- PROBLEM: Recast everything from the start of the records down to the line containing "[x=451, y=17]" as a Markdown table with the columns Row and Line, skipping blank lines and leaving out the pictures.

- INPUT:

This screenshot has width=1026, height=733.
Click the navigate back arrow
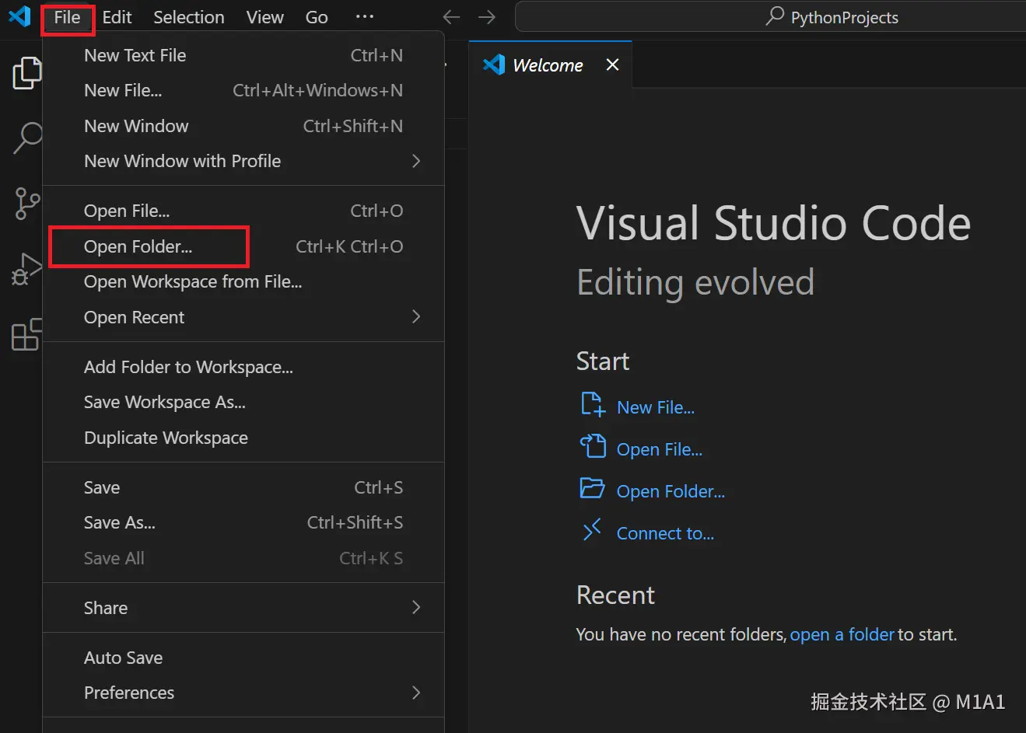[x=451, y=17]
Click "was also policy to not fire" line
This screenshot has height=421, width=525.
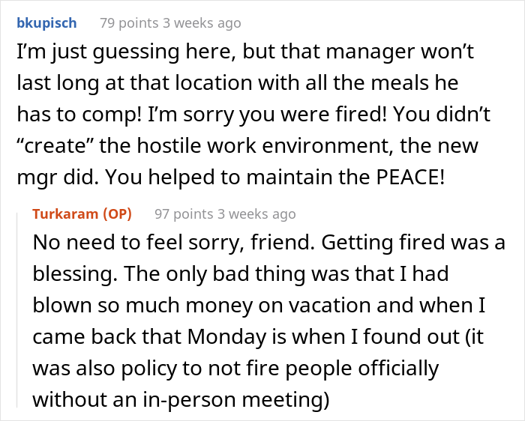click(236, 368)
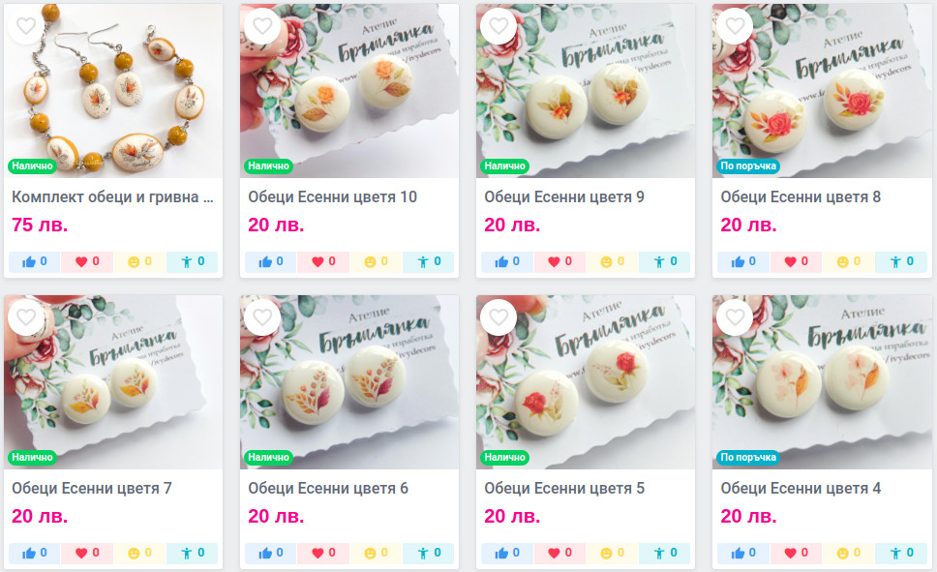Click person reaction icon on Есенни цветя 6
Image resolution: width=937 pixels, height=572 pixels.
tap(429, 553)
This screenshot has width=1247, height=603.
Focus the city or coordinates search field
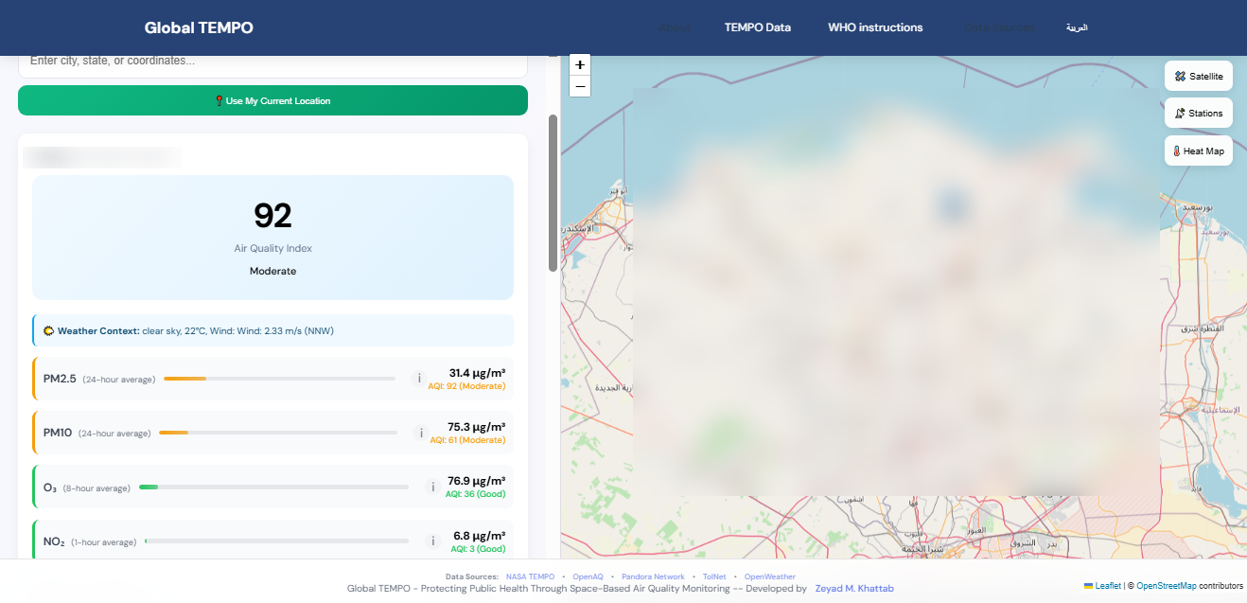coord(272,62)

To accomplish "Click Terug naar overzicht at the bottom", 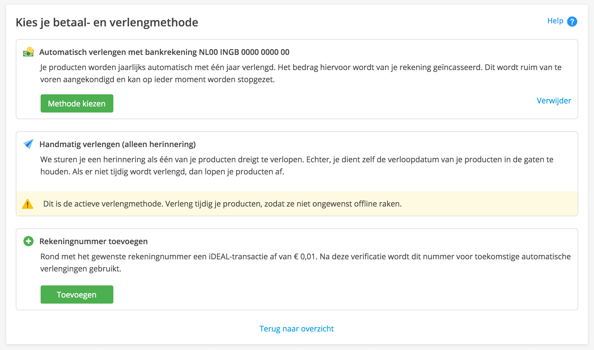I will tap(296, 328).
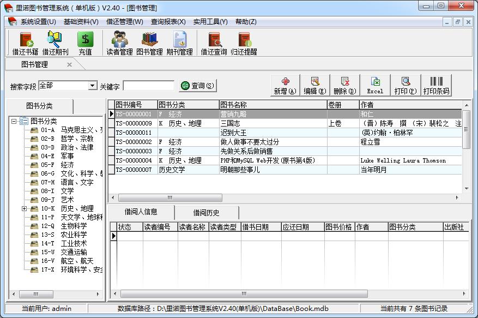Viewport: 478px width, 318px height.
Task: Click the 查询(S) search button
Action: click(x=198, y=86)
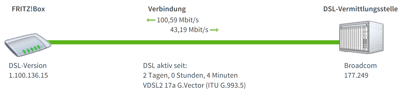Select the Verbindung heading

[167, 9]
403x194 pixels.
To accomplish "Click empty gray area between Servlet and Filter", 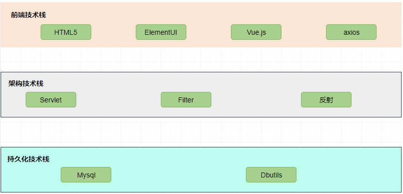I will click(x=118, y=100).
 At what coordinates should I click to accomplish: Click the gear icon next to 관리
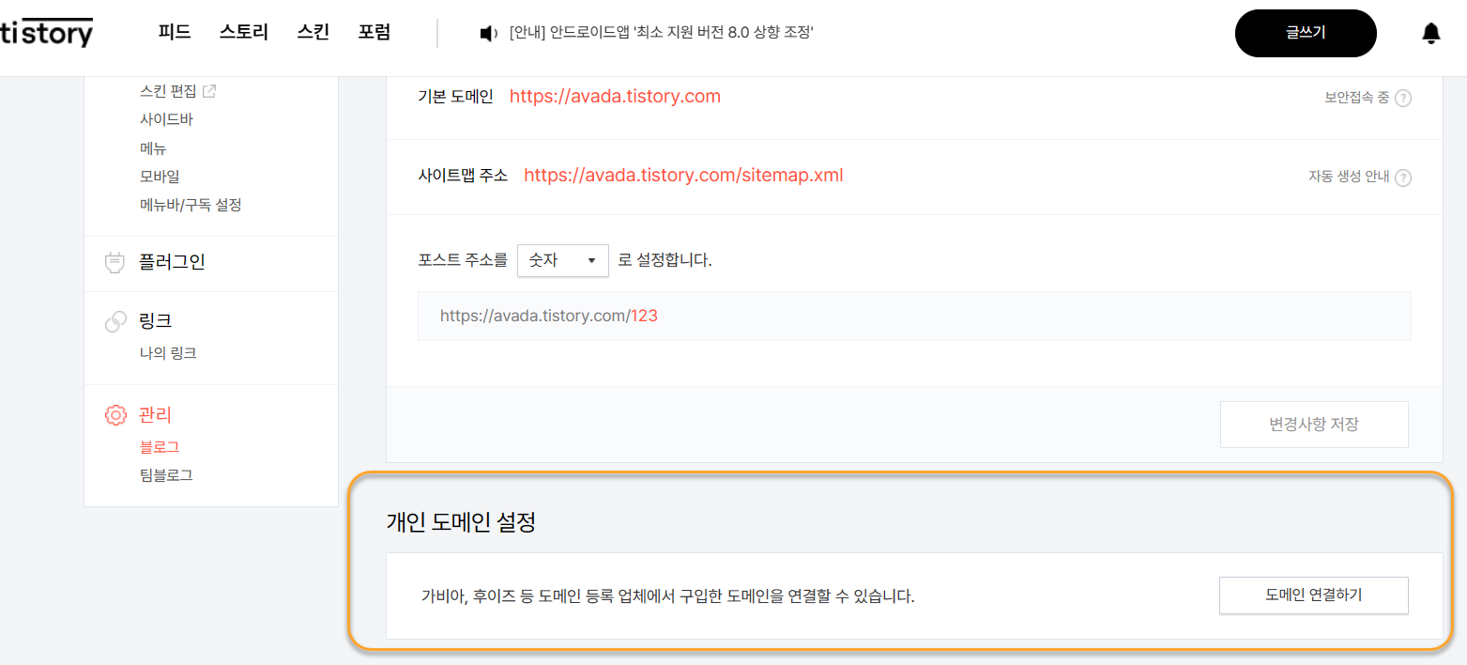pos(115,414)
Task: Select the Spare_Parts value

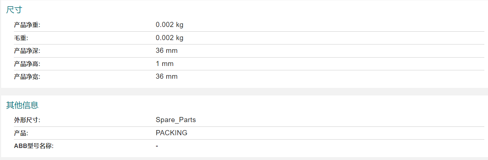Action: (176, 120)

- ANSWER TO THIS TASK:
| Row | Line |
|---|---|
| 1 | This screenshot has width=1026, height=733. |
| 2 | Click the navigate back arrow |
| 3 | [x=451, y=17] |